### Письменное задание 1:
Перепишите без изменений фрагмент статьи, начиная со слов «Здесь и далее» и до слов «своего рода манифест?» включительно.

### Статья:
>>>
«Искусство – самое непосредственное послание в будущее». Матвей Вайсберг и Ольга Балашова о «(Не)возможности дефиниций» в проекте «Дискусионная платформа»

30 сентября в Мыстецком Арсенале состоялась первая встреча на «Дискуссионной платформе» в рамках Х Форума художественных проектов ART KYIV Contemporary. Художник Матвей Вейсберг и искусствовед Ольга Балашова поговорили на тему «(Не)возможность дефиниций». Где начинается искусство? Что содержат в себе «неподвижные картинки»? Почему для современного искусства нужно придумать другое слово? Об этом – в расшифровке дискуссии, которую специально для ART UKRAINE подготовила координатор проекта Дарина Николенко.

 

Здесь и далее на фото – дискуссия Ольги Балашовой и Матвея Вайсберга. Автор снимков – Кирилл Гайдай-Роскошный

 

Матвей Вайсберг:  У нас когда-то была такая группа. Не группа, но есть такой Андрей Мокроусов – он тогда был арт-критиком, сейчас он возглавляет издательство «Критика»; я думаю, это самый такой академичный хороший украиноязычный и не только журнал, по качеству. И вот мы когда-то себя объявили арьергардом, в каком-то смысле, как некая уходящая роль, как некие люди, которые собираются хранить или охранять какие-то, условно говоря, базовые ценности – гуманистически направленными, антропоцентристскими, фигуративными. То есть некоторые позиции не то чтобы устарели, они требуют некоего дополнения. Но, конечно, я после этого не ходил и не говорил, что представляю арьергард.

 

Ольга Балашова: Это своего рода манифест?

 

М. В.:  Да. Это была такая декларация, которую не очень заметили.

 

О. Б.: Когда это было?

 

М. В.:  Это была середина или даже начало 90-х годов. На самом деле я очень глубокий андеграунд. Вот как не странно, да? Я получил и среднее и высшее художественное образование, но так сложилась моя судьба, я ей за это благодарен. Что, скажем, какую-то часть своей жизни я был уличным художником. Началось с Андреевского спуска, только вы напрасно улыбаетесь, потому что Андреевский спуск тогда был единственным местом, где мы могли заявить о своем существовании. Наряду, скажем, с Одесским Горсадом, Пале Роялем, московским Новым Арбатом.
<<<
### Письменное задание 2:
Повторите слово в слово строки из приведенных ниже записей, начиная со строки со словами «The width and height of the screenshot is (1685, 948).» и до строки со словами «Open the right» включительно.

### Перечень записей:
>>>
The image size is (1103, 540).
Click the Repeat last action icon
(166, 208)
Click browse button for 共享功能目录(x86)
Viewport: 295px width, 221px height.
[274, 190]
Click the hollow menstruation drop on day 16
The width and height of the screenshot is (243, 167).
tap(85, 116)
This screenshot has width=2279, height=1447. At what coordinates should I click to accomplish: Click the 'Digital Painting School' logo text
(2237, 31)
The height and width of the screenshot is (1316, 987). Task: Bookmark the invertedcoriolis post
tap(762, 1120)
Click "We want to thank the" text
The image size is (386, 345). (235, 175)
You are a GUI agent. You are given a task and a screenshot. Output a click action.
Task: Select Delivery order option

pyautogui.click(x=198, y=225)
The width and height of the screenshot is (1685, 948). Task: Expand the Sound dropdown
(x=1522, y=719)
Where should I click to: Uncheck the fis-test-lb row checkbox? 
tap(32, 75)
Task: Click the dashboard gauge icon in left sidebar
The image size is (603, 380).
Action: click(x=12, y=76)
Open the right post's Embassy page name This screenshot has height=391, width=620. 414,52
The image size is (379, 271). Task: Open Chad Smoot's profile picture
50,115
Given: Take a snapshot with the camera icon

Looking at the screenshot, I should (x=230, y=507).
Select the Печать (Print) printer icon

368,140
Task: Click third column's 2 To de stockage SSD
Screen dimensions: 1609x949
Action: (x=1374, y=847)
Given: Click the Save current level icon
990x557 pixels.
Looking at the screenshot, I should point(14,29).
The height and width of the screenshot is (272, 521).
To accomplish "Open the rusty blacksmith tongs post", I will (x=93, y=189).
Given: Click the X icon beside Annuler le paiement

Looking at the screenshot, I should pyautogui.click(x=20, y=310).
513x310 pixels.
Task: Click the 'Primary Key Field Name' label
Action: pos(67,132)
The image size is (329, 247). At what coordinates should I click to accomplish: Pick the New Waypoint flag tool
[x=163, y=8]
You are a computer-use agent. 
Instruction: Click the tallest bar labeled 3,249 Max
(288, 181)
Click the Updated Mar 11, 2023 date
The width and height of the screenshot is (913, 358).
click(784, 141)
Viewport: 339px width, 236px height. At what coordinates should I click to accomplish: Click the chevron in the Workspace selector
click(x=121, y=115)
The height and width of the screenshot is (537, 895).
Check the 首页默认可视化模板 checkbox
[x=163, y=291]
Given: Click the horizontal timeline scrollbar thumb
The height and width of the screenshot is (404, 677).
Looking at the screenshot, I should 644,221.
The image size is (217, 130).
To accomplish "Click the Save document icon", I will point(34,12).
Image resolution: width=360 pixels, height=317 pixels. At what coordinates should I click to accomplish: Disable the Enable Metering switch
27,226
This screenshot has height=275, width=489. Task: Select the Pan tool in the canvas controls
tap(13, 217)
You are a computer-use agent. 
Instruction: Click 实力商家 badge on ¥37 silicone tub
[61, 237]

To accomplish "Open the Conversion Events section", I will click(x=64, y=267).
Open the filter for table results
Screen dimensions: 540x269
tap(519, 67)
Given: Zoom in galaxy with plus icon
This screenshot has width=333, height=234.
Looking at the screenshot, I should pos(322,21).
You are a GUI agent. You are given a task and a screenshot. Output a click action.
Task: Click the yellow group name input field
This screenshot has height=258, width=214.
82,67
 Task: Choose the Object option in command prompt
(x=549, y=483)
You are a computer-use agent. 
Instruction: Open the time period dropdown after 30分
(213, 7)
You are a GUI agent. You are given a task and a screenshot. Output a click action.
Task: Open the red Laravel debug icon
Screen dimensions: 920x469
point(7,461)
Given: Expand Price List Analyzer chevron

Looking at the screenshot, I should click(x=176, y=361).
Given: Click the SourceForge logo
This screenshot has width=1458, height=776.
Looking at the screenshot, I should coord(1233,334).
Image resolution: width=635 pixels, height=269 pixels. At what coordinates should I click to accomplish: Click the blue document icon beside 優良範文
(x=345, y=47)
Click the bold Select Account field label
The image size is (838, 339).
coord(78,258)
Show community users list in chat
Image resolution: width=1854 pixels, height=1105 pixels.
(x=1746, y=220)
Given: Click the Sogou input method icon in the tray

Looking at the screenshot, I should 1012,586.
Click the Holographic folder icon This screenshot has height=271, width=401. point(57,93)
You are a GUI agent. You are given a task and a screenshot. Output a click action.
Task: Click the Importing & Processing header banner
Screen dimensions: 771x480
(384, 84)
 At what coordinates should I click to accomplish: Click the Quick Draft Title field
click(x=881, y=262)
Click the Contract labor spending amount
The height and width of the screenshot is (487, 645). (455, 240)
<<<
### Верный результат 1:
Здесь и далее на фото – дискуссия Ольги Балашовой и Матвея Вайсберга. Автор снимков – Кирилл Гайдай-Роскошный

 

Матвей Вайсберг:  У нас когда-то была такая группа. Не группа, но есть такой Андрей Мокроусов – он тогда был арт-критиком, сейчас он возглавляет издательство «Критика»; я думаю, это самый такой академичный хороший украиноязычный и не только журнал, по качеству. И вот мы когда-то себя объявили арьергардом, в каком-то смысле, как некая уходящая роль, как некие люди, которые собираются хранить или охранять какие-то, условно говоря, базовые ценности – гуманистически направленными, антропоцентристскими, фигуративными. То есть некоторые позиции не то чтобы устарели, они требуют некоего дополнения. Но, конечно, я после этого не ходил и не говорил, что представляю арьергард.

 

Ольга Балашова: Это своего рода манифест?

### Верный результат 2:
The width and height of the screenshot is (1685, 948). Task: Expand the Sound dropdown
(x=1522, y=719)
Where should I click to: Uncheck the fis-test-lb row checkbox? 
tap(32, 75)
Task: Click the dashboard gauge icon in left sidebar
The image size is (603, 380).
Action: click(x=12, y=76)
Open the right post's Embassy page name This screenshot has height=391, width=620. 414,52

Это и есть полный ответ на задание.